Clock Synchronization and Accuracy

The Time of day clock needs to be synchronized with the NTP server, a computer might reject this synchronization if the clock is too far away from the NTP server. More problems can arise if the firewall does not allow this synchronization to happen or if there is network delays, leap seconds can mess up timing assumptions in systems. It is possible to achieve a more accurate synchronization using precision time protocol (PTP).

Relying on Synchronized Clocks

If you use software that requires synchronized clocks, it is essential that you also carefully monitor the clock offsets between all the machines.

Timestamps for ordering events

If two nodes are not synchronized, the events they generate (for example a counter increment), can lead to incorrectly ordering them, which might cause a drop of a value if the strategy followed is a LRW. logical clocks, which are based on incrementing counters rather than an oscillating quartz crystal, are a safer for ordering events.

Clock readings have a confidence interval

Even if a clock has a lot of resolution (even nanoseconds), its accuracy depends on variable drift, reading a clock is more like a range of times, within a confidence interval.

Synchronized clocks for global snapshots

Snapshot isolation allows read-only transactions to see the database in a consistent state at a particular point in time, without locking and interfering with read-write transactions. A monotonically increasing transaction ID is the usual approach to do this, but in a distributed database this requires coordination. If we have two confidence intervals, each consisting of an earliest and latest possible timestamp, and those two intervals do not overlap, then B definitely happened after A. Only if the intervals overlap are we unsure in which order A and B happened.

Process Pauses

In an scenario of a single leader partition where a node needs to know if it is still a leader to accept writes, a lease (a lock with a timeout) can be granted, the node accepts writes until the lease is expired and needs to be renewed. This scenario can be problematic if the expiry date on the lease is compared with the internal clock value. In these situations, a process pause can mess up the clock checking, for example a pause after checking if the lease is valid and before accepting the write. This pause can be due to garbage collection, process pause in virtualized environments, I/O pause, disks swaps... A node in a distributed system must assume that its execution can be paused for a significant length of time at any point, even in the middle of a function.

Response time guarantees

The pauses described before can be eliminated on hard real-time systems like airplane control systems, those in were if no response is given in a certain amount of time, it can provoke a system failure. This is achieved through real-time operating system (RTOS) which allows processes to be scheduled with a guaranteed allocation of CPU time in specified intervals is needed. These systems are limited to critical software cases due to cost.

Limiting the impact of garbage collection

An emerging idea is to treat GC pauses like brief planned outages of a node, and to let other nodes handle requests from clients while one node is collecting its garbage. If the runtime can warn the application that a node soon requires a GC pause, the application can stop sending new requests to that node, wait for it to finish processing outstanding requests, or planned restart of process (and thus cleaning of long live objects) can be scheduled.

Given data »
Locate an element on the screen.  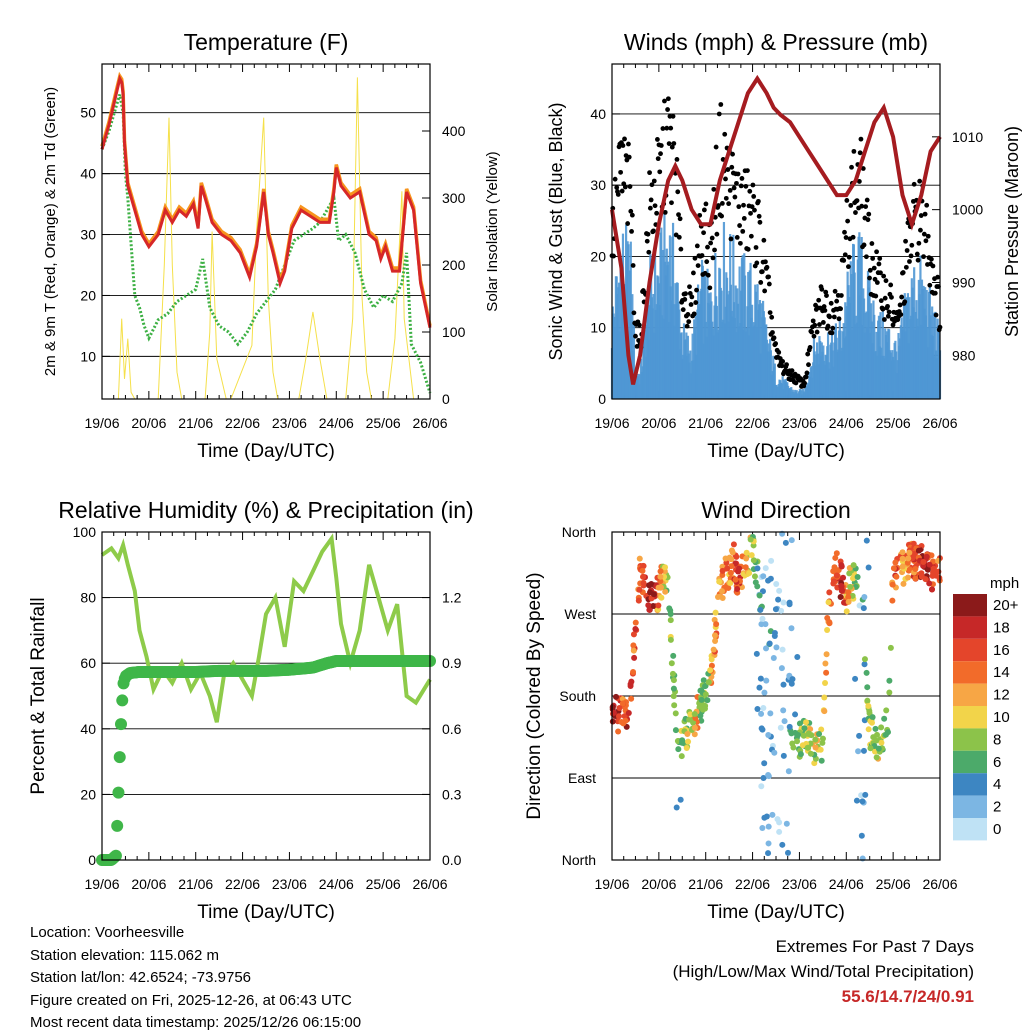
colorbar-label: 4 is located at coordinates (997, 784).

Written task 1 » Please write out everything in the clock synchronization notes from "Clock readings have" down to "and B happened.".
Written task 2 » Pick up the notes on clock synchronization at the end of their last sentence and carry them on.

Response area 1 »
Clock readings have a confidence interval

Even if a clock has a lot of resolution (even nanoseconds), its accuracy depends on variable drift, reading a clock is more like a range of times, within a confidence interval.

Synchronized clocks for global snapshots

Snapshot isolation allows read-only transactions to see the database in a consistent state at a particular point in time, without locking and interfering with read-write transactions. A monotonically increasing transaction ID is the usual approach to do this, but in a distributed database this requires coordination. If we have two confidence intervals, each consisting of an earliest and latest possible timestamp, and those two intervals do not overlap, then B definitely happened after A. Only if the intervals overlap are we unsure in which order A and B happened.

Response area 2 »
Knowledge, Truth, and Lies

A node in the network can only make guesses based on the messages it receives (or doesn't receive) via the network. A node can only find out what state another node is in by exchanging messages with it. If a remote node doesn't respond, there is no way of knowing what state it is in. In a distributed system, we can state the assumptions we are making about the behavior (the system model) and design the actual system in such a way that it meets those assumptions.

The Truth Is Defined by the Majority

If a node can receive messages but can't send them, or after a long GC pause, it can be declared dead, thus we shouldn't rely on single node, but in a quorum of nodes. A majority has to take the decision, to avoid conflicts.

The leader and the lock

Frequently, a system requires there to be only one of some thing (single node processing write requests, or hold a lock). Implementing this in a distributed system requires care an quorum.

Fencing tokens

When using a lock or lease to protect access to some resource, we need to ensure that a node that is under a false belief of being “the chosen one” cannot disrupt the rest of the system. A simple technique that achieves this goal is called fencing. A fencing token is given every time a lock is granted (an increasing number), which is included on the write requests. If a write request is processed by the storage system, it will reject writes with a lower token number.

Byzantine Faults

If a node deliberately wanted to subvert the system's guarantees, it can do so by sending messages with a fake fencing token. A Byzantine fault occurs when a node claim to have received a particular message when in fact it didn't and systems can be Byzantine fault-tolerant. Most Byzantine fault-tolerant algorithms require a supermajority of more than two-thirds of the nodes to be functioning correctly.

Weak forms of lying

It can be worth adding mechanisms to software that guard against weak forms of “lying” like invalid messages due to hardware issues, software bugs, and misconfiguration. This usually includes checksums, input sanitization, or multiserver configuration to determine quorums.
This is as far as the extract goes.